Saved entries
_ _ _
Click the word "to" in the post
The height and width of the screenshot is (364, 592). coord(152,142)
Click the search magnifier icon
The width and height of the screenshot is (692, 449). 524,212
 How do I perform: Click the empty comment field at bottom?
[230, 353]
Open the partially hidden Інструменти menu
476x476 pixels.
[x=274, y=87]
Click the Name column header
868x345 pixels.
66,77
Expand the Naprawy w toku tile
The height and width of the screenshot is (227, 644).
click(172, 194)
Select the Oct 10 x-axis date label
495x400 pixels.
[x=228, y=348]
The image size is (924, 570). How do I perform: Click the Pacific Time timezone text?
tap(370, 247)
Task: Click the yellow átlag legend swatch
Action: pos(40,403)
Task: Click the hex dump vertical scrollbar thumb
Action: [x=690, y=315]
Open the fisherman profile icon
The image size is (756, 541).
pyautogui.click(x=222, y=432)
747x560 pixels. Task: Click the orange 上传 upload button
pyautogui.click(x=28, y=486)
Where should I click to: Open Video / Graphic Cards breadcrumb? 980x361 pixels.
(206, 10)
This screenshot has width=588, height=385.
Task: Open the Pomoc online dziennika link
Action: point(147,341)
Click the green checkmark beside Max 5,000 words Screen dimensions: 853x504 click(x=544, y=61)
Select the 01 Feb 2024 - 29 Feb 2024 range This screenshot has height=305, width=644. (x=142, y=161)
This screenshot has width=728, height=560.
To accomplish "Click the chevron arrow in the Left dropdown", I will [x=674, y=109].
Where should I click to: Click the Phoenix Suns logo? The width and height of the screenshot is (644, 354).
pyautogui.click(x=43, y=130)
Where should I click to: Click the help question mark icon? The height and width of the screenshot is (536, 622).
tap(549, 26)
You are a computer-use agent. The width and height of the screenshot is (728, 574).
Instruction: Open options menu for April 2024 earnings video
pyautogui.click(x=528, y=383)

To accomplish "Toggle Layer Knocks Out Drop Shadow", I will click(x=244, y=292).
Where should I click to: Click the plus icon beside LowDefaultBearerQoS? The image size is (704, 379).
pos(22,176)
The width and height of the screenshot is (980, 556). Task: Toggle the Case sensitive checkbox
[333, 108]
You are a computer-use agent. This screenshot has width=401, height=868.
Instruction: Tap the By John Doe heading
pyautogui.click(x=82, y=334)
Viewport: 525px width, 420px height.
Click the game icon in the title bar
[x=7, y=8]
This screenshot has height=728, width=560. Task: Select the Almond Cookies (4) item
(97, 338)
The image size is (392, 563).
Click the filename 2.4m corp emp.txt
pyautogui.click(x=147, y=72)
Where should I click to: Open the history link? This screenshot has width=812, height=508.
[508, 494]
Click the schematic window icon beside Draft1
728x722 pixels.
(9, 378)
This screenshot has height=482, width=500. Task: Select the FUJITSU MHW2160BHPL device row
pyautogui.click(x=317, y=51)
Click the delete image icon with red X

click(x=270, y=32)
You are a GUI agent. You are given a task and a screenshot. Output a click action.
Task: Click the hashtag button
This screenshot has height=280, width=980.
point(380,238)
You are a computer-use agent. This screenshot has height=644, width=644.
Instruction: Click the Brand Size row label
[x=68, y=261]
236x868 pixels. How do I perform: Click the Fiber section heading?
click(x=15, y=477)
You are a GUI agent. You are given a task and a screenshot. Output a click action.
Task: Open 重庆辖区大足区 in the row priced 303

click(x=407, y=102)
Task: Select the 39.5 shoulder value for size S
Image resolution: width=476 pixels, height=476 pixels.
_ _ _
### WHAT THE TASK REQUIRES
Produce an exact transcription of the lines from the one containing "This screenshot has height=280, width=980." through the end of the records, both included, and no other lines.

### OUTPUT BELOW
This screenshot has height=280, width=980.
point(380,238)
You are a computer-use agent. This screenshot has height=644, width=644.
Instruction: Click the Brand Size row label
[x=68, y=261]
236x868 pixels. How do I perform: Click the Fiber section heading?
click(x=15, y=477)
You are a GUI agent. You are given a task and a screenshot. Output a click action.
Task: Open 重庆辖区大足区 in the row priced 303

click(x=407, y=102)
Task: Select the 39.5 shoulder value for size S
Image resolution: width=476 pixels, height=476 pixels.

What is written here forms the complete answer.